It was a fantastic time last Sunday evening seeing the first two parts of the much-anticipated Michael Jordan documentary. Much has been made about the debate between LeBron James and MJ for the greatest basketball player ever, and this will give a lot of credibility to the MJ side. It has been a long-running conversation, and for MJ, who played in the non-social media era, this is a lot.
For two hours, we learned about Jordan’s backstory and his college work ethic. We learned about his time at North Carolina and his long-running toxic relationship with general manager Jerry Krause. How he always worked harder than everybody else and became a leader for the Bulls while he was still playing in his first NBA season.
His drive to be great was shown early on when he got out of the hotel room, where the majority of his teammates were doing “recreational drugs and smoking weed,” while he had no interest in being there. He instead just went back to his room and did his own thing.
Jordan has always been ruthless on the basketball court, going back to his days of being a hometown star in high school, a place where he didn’t even make varsity as a sophomore. He came back and wound up leading the team for his final two years, which he did in classic MJ fashion, just dominating everybody else.
One of his Bulls teams, as we saw in the doc, made the playoffs with a 30-52 record. During that year, Jordan was on a limit of seven minutes per half during the stretch run as he recovered from the only significant injury he has ever suffered while playing. And still, he found a way to dominate in those stretches and did enough to help them make the playoffs.

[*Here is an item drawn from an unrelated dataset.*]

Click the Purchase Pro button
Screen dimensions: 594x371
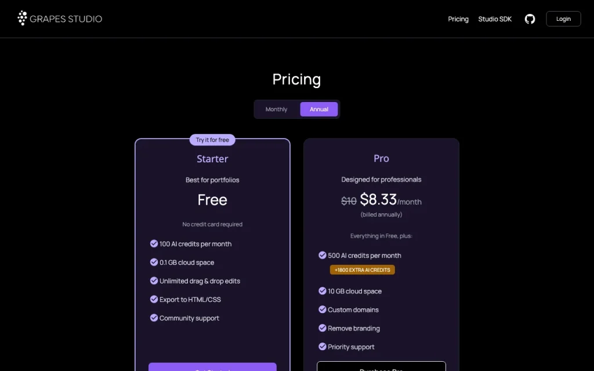pos(381,366)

MJ somehow had a 63-point playoff game on the road in Boston, and it wasn’t even enough to beat the mighty Celtics. But his highlight mixtape from the day was enough to earn the respect of the league’s best team that won 37 more games than Chicago during the regular season.
As we prepare for the next two parts of the doc, Jordan’s story will continue. We’ll likely see a lot more of Dennis Rodman and Toni Kukoc, learning more about their long-winding journeys to end up playing for the team. Both were integral parts of several championships.
The underlying theme of the whole story comes from what Phil Jackson titled The Last Dance, knowing that Tim Floyd was going to be coming in and taking his job after the 1997-98 season. That is the name of the documentary, the whole point being about going through their final title run together.
Imagine if that Bulls team never won the title? We won’t get to that part in the documentary for a few weeks (most likely), but it would have been crazy if it didn’t end with success.
It is must-see TV, and ESPN’s record views on it are telling of its popularity and agreement with that sentiment.